Human Factors Fatigue/Scheduling: Questions that weigh the influence of stress and fatigue that
may result from change, scheduling and staffing issues, sleep deprivation, or environmental distractions such as noise. These questions also evaluate relationships
to training issues, equipment use, management concern and involvement.
For example: Renovation is taking place in adjoining space making it difficult for staff to converse and to hear patient call alarms.
Environment/Equipment: Questions to help evaluate factors related to use and location of
equipment; fire protection and disaster drills; codes, specifications and regulations; the general suitability of the environment; and the possibility of recovery
after an error has occurred. These questions show that what appears to be equipment failure may relate to human factors issues, policy and procedure questions
and training needs.
For example: Housekeeping staff is thorough in their care of bedding material. While the patient is in physical therapy they flip a patient's air-filled
anti-decubitis mattress inadvertently reversing the correct alignment of the air chambers.
Rules/Policies/Procedures: Questions that help assess the existence and ready accessibility
of directives including technical information for assessing risk, mechanisms for feedback on key processes, effective interventions developed after previous
events, compliance with national policies, the usefulness of and incentives for compliance with codes, standards, and regulations. The qualifications of the
facility and employees for the level of care provided; orientation and training for compliance with safety and security measures including handling of hazardous
material and emergency preparedness; and the availability of information to all part time, temporary, or voluntary workers and students are also considered.

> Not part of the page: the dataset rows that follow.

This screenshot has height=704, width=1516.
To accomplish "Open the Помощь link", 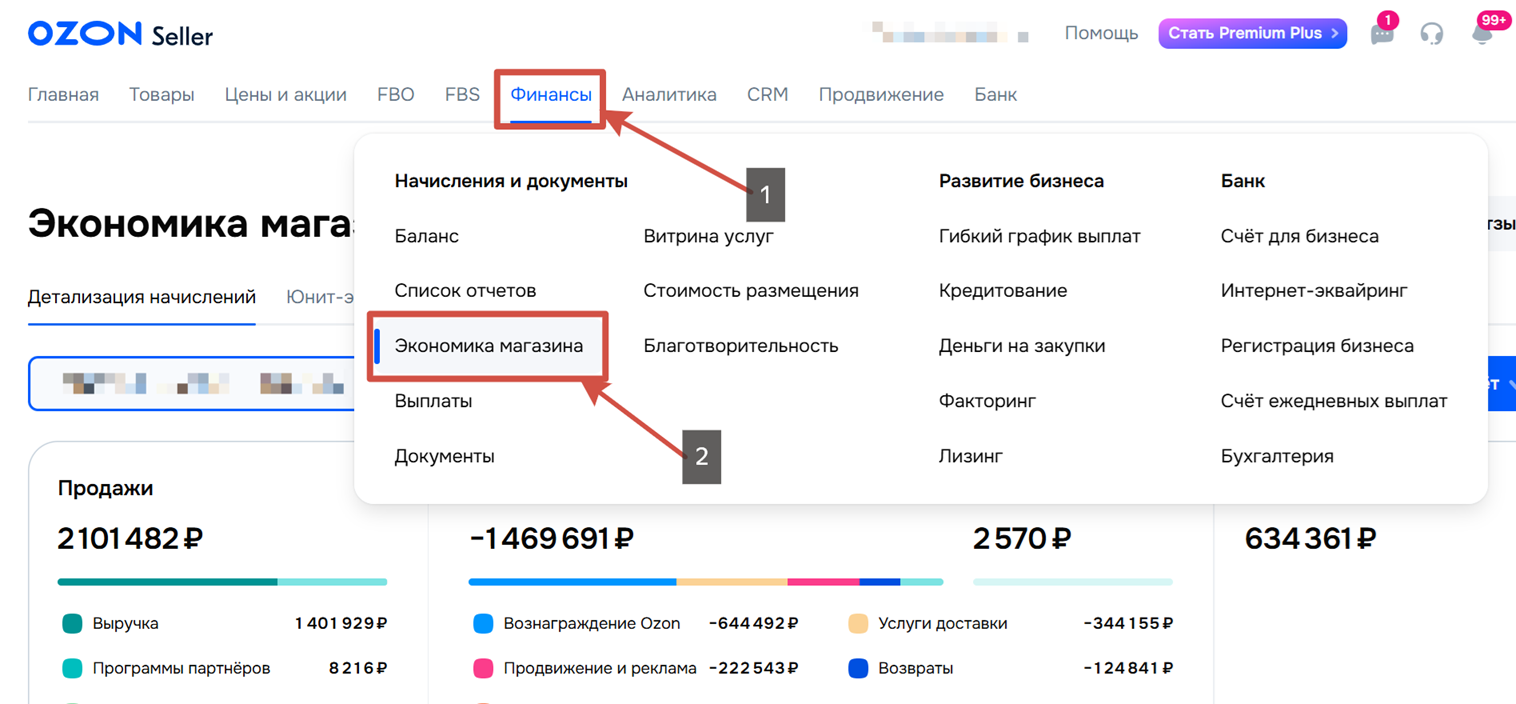I will 1101,33.
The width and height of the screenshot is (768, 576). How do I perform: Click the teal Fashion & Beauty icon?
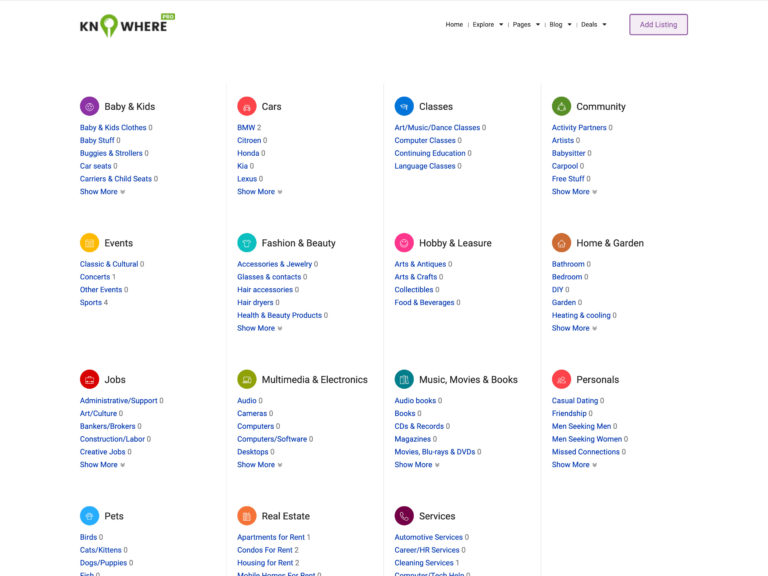[246, 243]
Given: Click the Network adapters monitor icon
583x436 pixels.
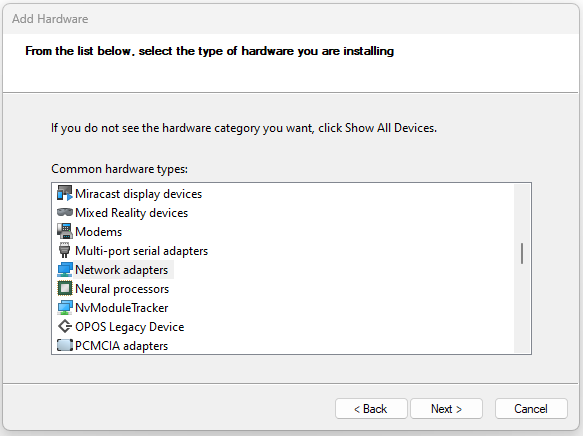Looking at the screenshot, I should tap(64, 269).
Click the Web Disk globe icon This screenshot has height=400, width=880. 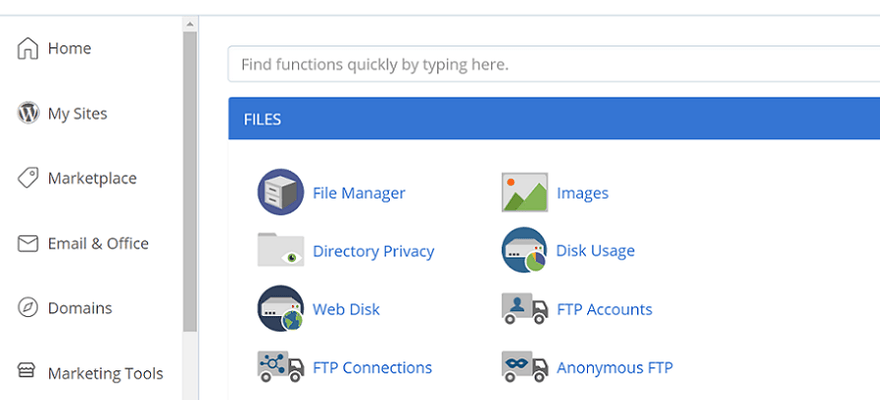coord(280,308)
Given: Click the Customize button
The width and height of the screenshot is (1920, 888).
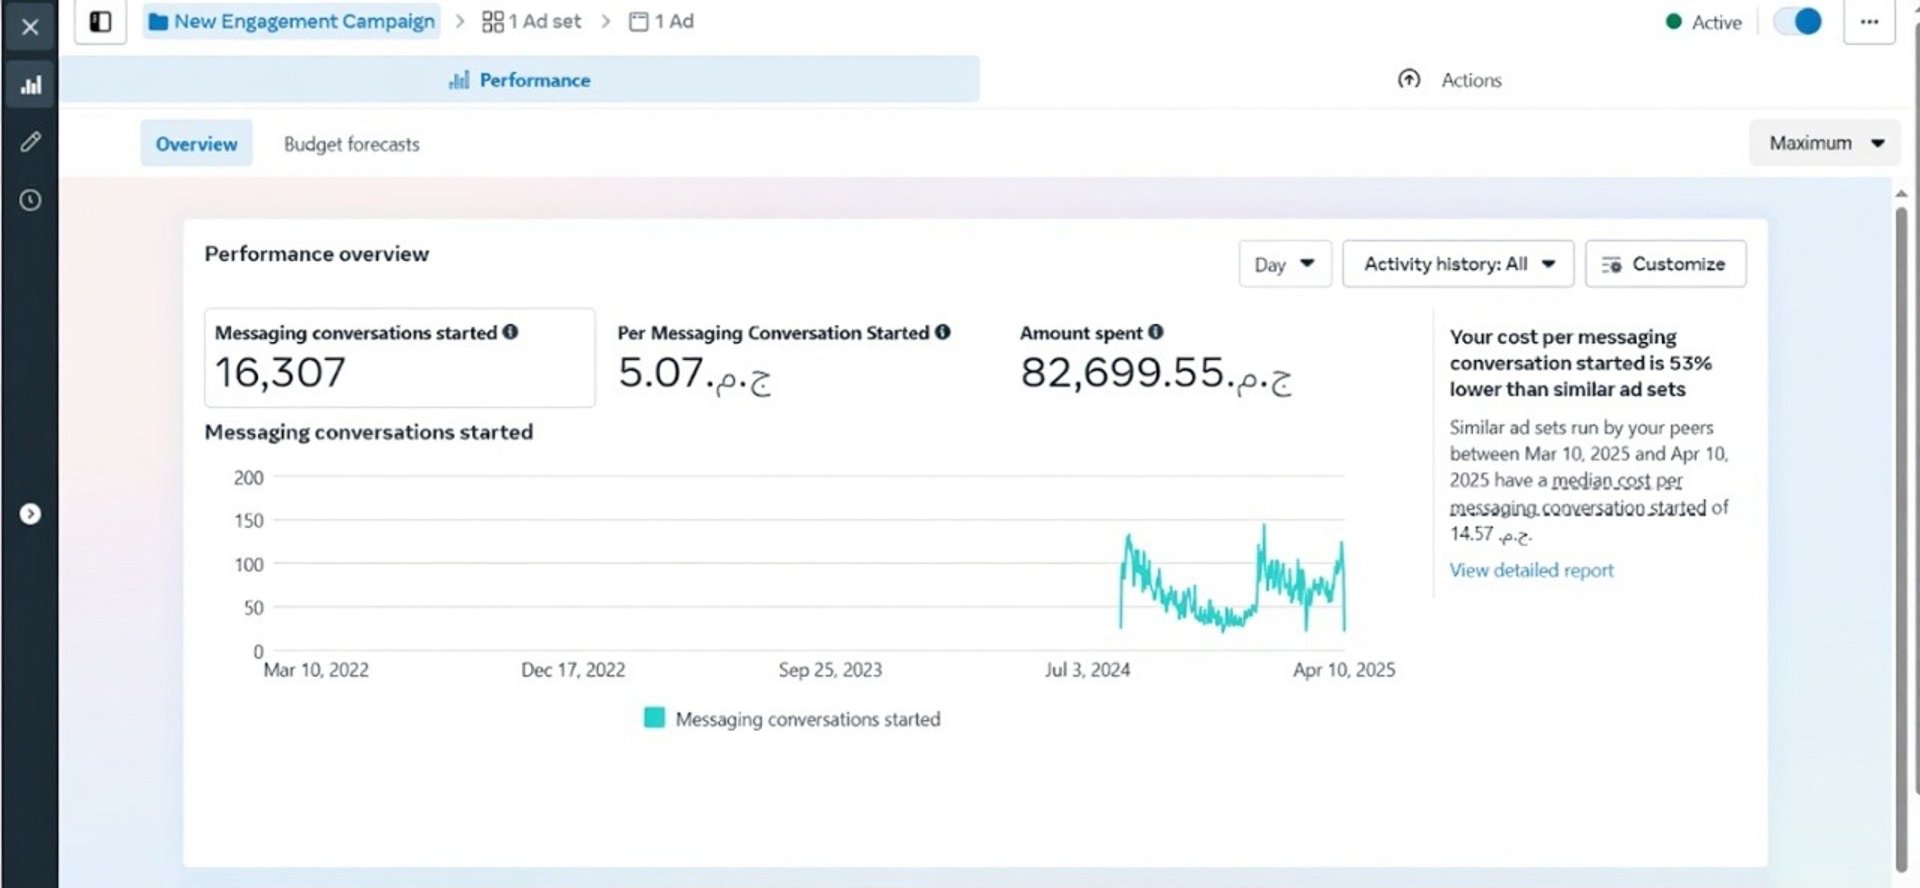Looking at the screenshot, I should click(1666, 264).
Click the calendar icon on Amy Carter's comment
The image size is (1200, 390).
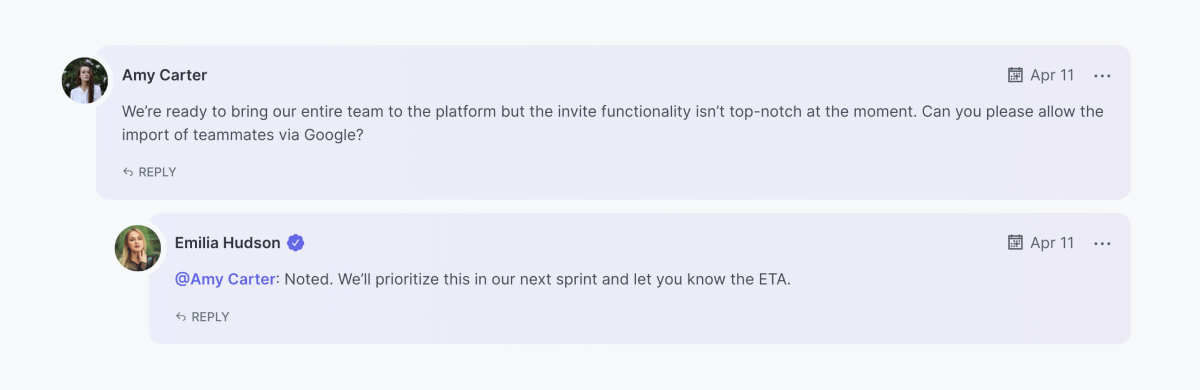point(1015,75)
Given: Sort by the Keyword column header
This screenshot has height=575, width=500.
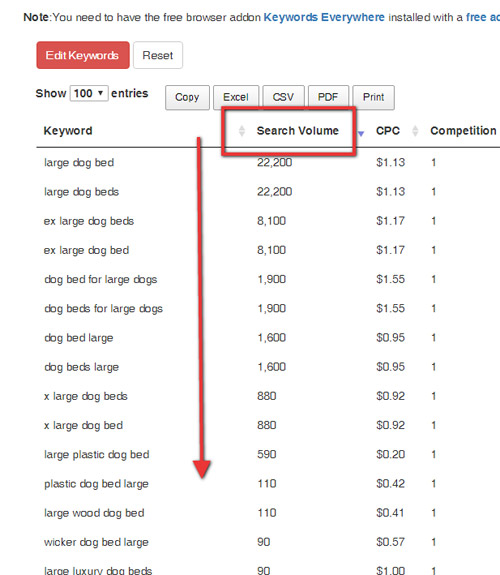Looking at the screenshot, I should pyautogui.click(x=68, y=131).
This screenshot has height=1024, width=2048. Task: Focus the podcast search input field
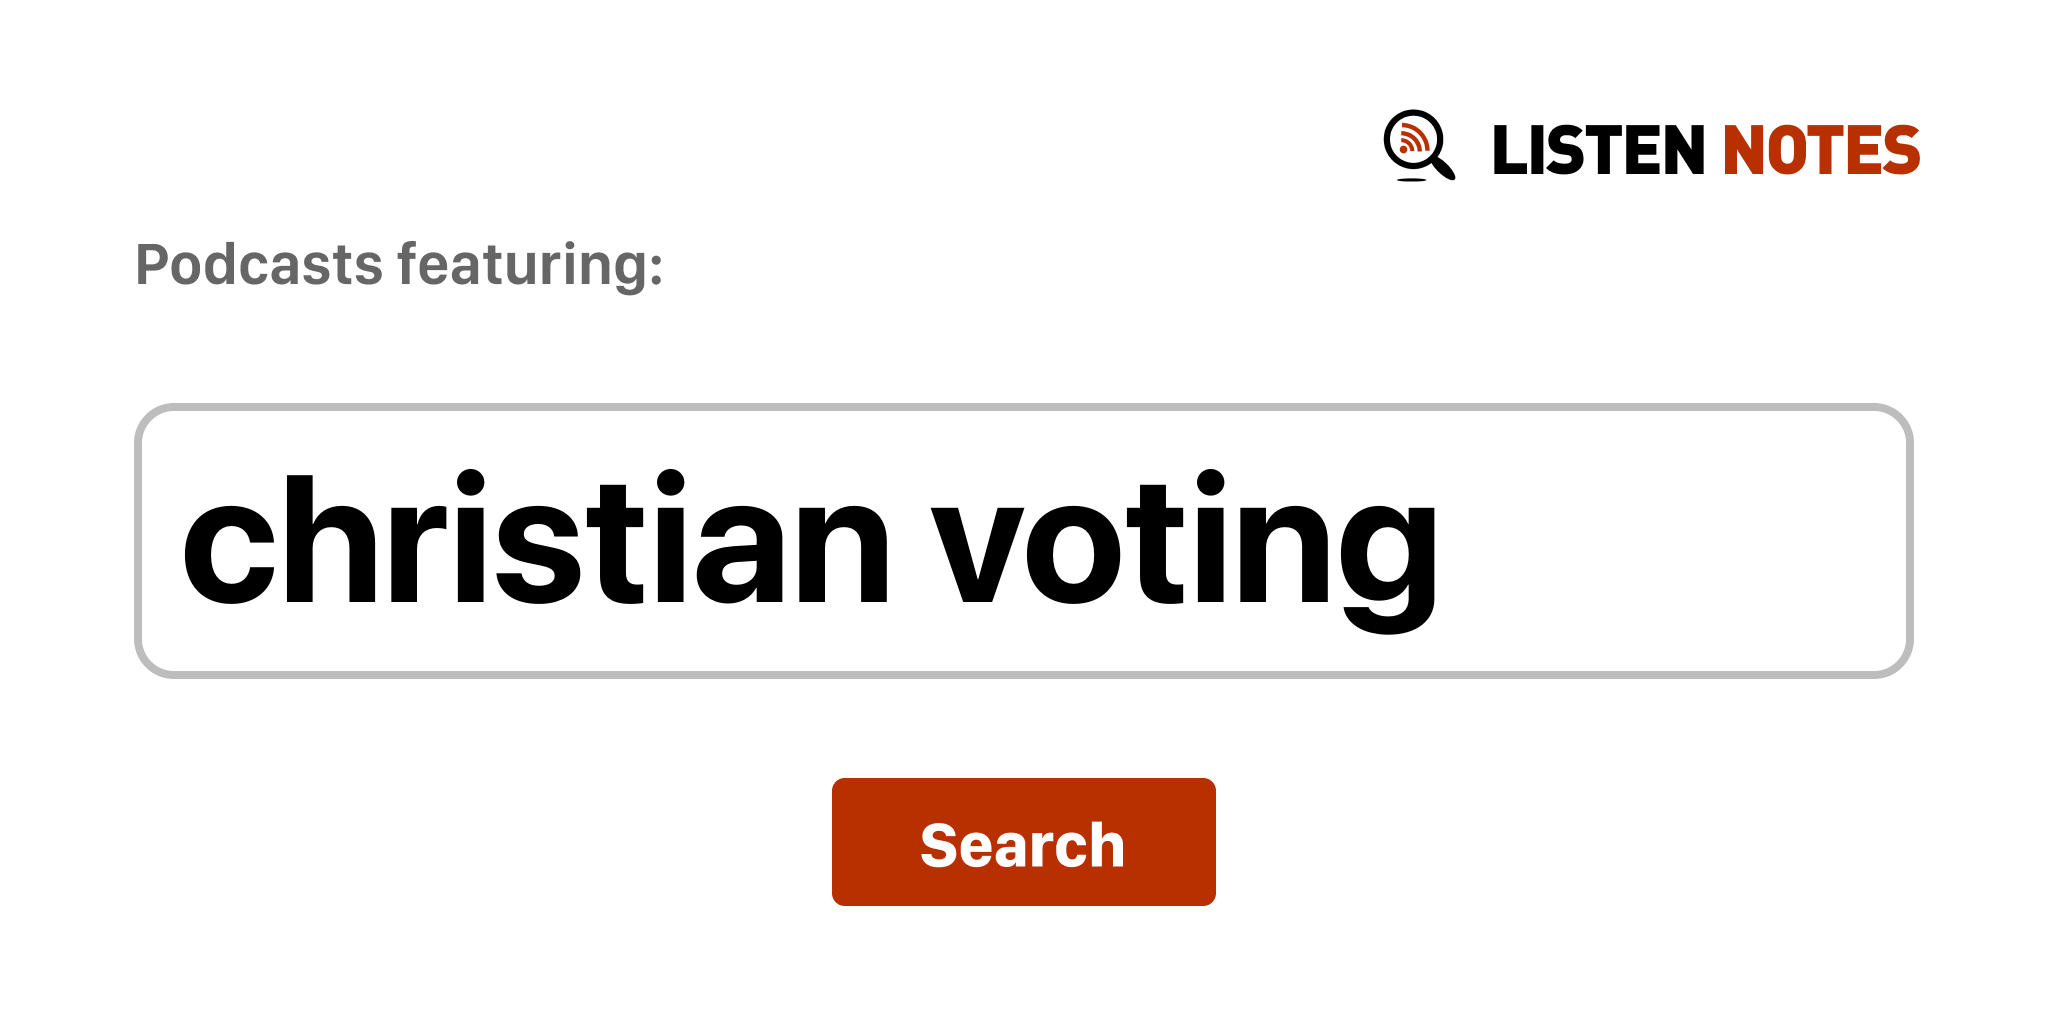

For example: A nurse hired for the day through the local registry is not familiar with your facility's policy against unlocking the door to the balcony
in order to smoke while taking a break.
Barriers: Barriers protect people and property from adverse events. Questions assess barrier
strength, fault tolerance, function and interaction/relationship to Rules/Policies/Procedures and Environment/Equipment.
For example: A negative pressure room for an infectious patient is a barrier to the spread of the disease. If the ventilation in the room stops working
a critical barrier has been compromised.